▸ **Texto de estudio**
El otro yo me dice que ande con cuidado de no confundirme yo a mí mismo y que deje en paz al resto del mundo. Y en esa guerra estoy. El pragmatismo no va conmigo y por eso me cuesta cada vez más respirar. Los otros, los que andan cerca, a veces me joden bien. Y uno, que es tonto, va y se deja y luego pide explicaciones al oráculo de la gran sordera. Esta última semana ha ido un poco en esa línea: continuos cabreos, retratos fatigosos de familia y más de una decepción. Pero a lo primero estoy bien acostumbrado y la familia es la familia, es decir, la tienes que llevar en el bolsillo. La decepción, en cambio, es otra cosa. Una punzada casi siempre inesperada que voltea de forma dolorosa los méritos que tú mismo habías asignado felizmente. Pero la gente somos así y las mujeres no saben leer los mapas, o eso dicen. Lo que nunca aprenderé es a entender que las personas, como las montañas, jamás cambian sus entrañas. Debe ser porque el niño que llevo dentro aún está lleno de ingenuidad. O porque soy gilipollas y no sé desprenderme de las piedras del zapato. En fin, que no estoy tan literariamente desquiciado como Arturo Pérez Reverte cuando maldice a la sangre y a todos los muertos de la clase política, pero casi, y además, alguna de esa otra gente de cercanías me están abocando a que tome asiento en el sentido contrario a la marcha, lo cual siempre me ha producido un desasosiego por la lógica pérdida de referencias y de calor humano.Procuraré, no obstante, que no me alcance la confusión babélica, la interior, la propia, no la de los demás, ni las parlamentarias o gubernamentales. Y solo hay un antídoto: seguir luchando, seguir sufriendo.
Un día, tres perdidos en un desierto caminaban exhaustos sin esperanza. Uno de ellos vió a otro que se santigüaba continuamente y le preguntó al tercero: "¿Para qué sirve eso?". Y éste le contestó: "Para nada, si no sabe luchar".
Y para otras cosas, como dice Sabina que suena en estos momentos, ya es demasiado tarde, princesa.

▸ **Qué hacer**
A. Contesta estas preguntas con lo que dice el texto:
(i) ¿Qué tres cosas trajo la última semana?
(ii) ¿Cuántos perdidos caminaban por el desierto?
(iii) ¿Quién suena en el momento en que se escribe?
B. Transcribe del texto el fragmento que va desde "Un día, tres" hasta "demasiado tarde, princesa.", ambos incluidos.
Para responder basta con el texto, sin nada más.

▸ **Filas de datos**
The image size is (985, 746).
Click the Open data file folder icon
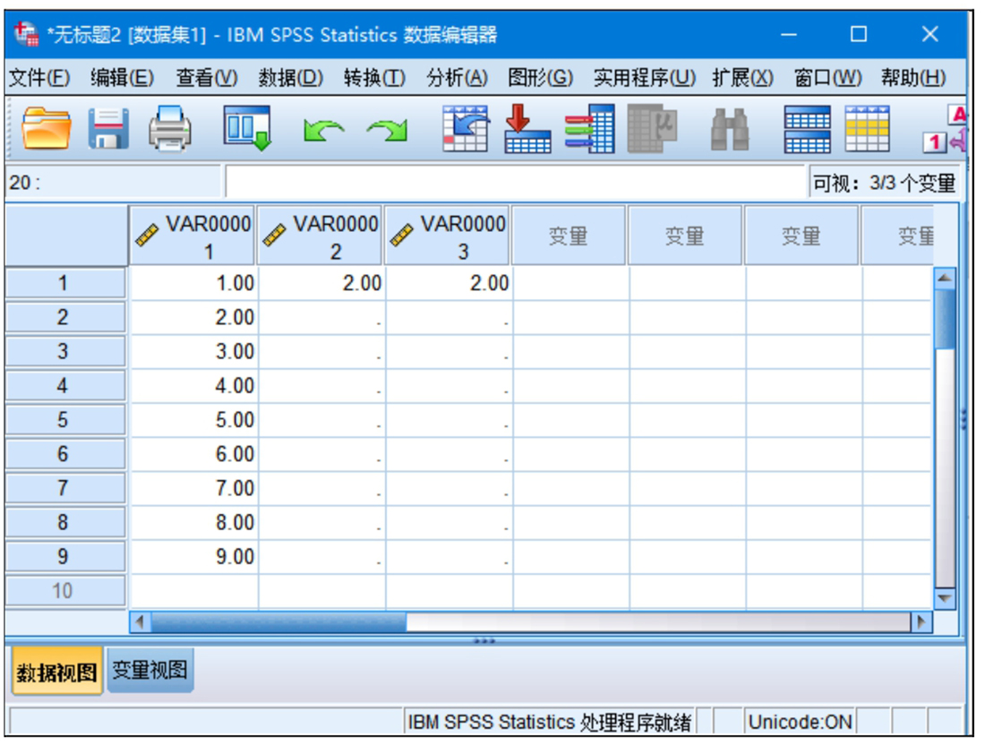coord(47,129)
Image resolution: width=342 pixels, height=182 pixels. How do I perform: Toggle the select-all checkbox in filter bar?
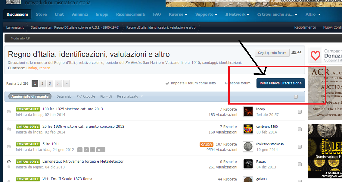click(x=296, y=97)

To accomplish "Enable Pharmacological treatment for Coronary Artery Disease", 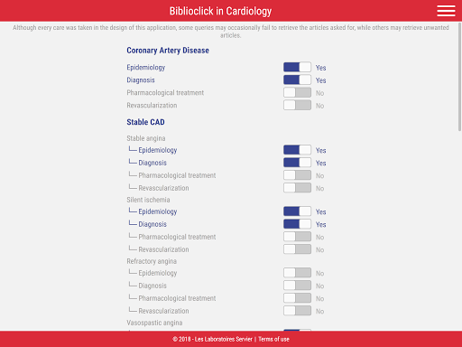I will point(297,92).
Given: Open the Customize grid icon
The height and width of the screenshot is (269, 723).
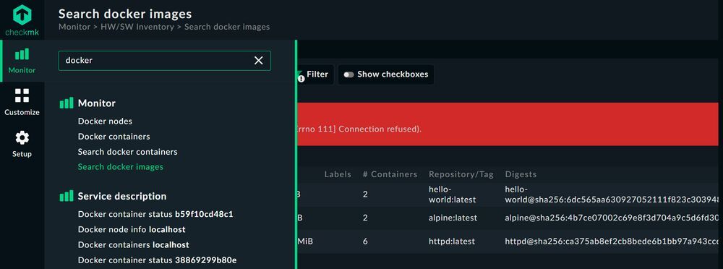Looking at the screenshot, I should pyautogui.click(x=22, y=96).
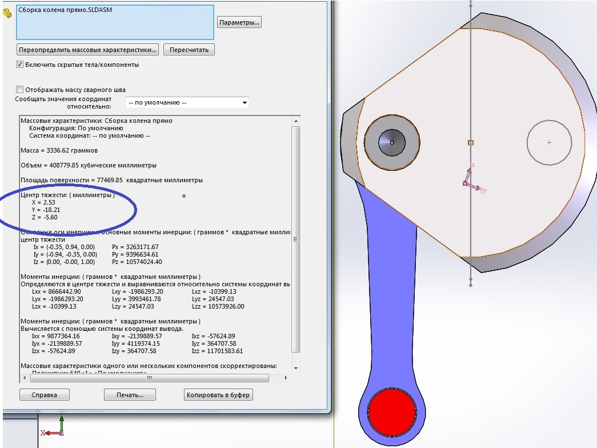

▸ **Soluciones**
A.
(i) Continuos cabreos, retratos fatigosos de familia y más de una decepción.
(ii) Tres.
(iii) Sabina.

B.
Un día, tres perdidos en un desierto caminaban exhaustos sin esperanza. Uno de ellos vió a otro que se santigüaba continuamente y le preguntó al tercero: "¿Para qué sirve eso?". Y éste le contestó: "Para nada, si no sabe luchar".
Y para otras cosas, como dice Sabina que suena en estos momentos, ya es demasiado tarde, princesa.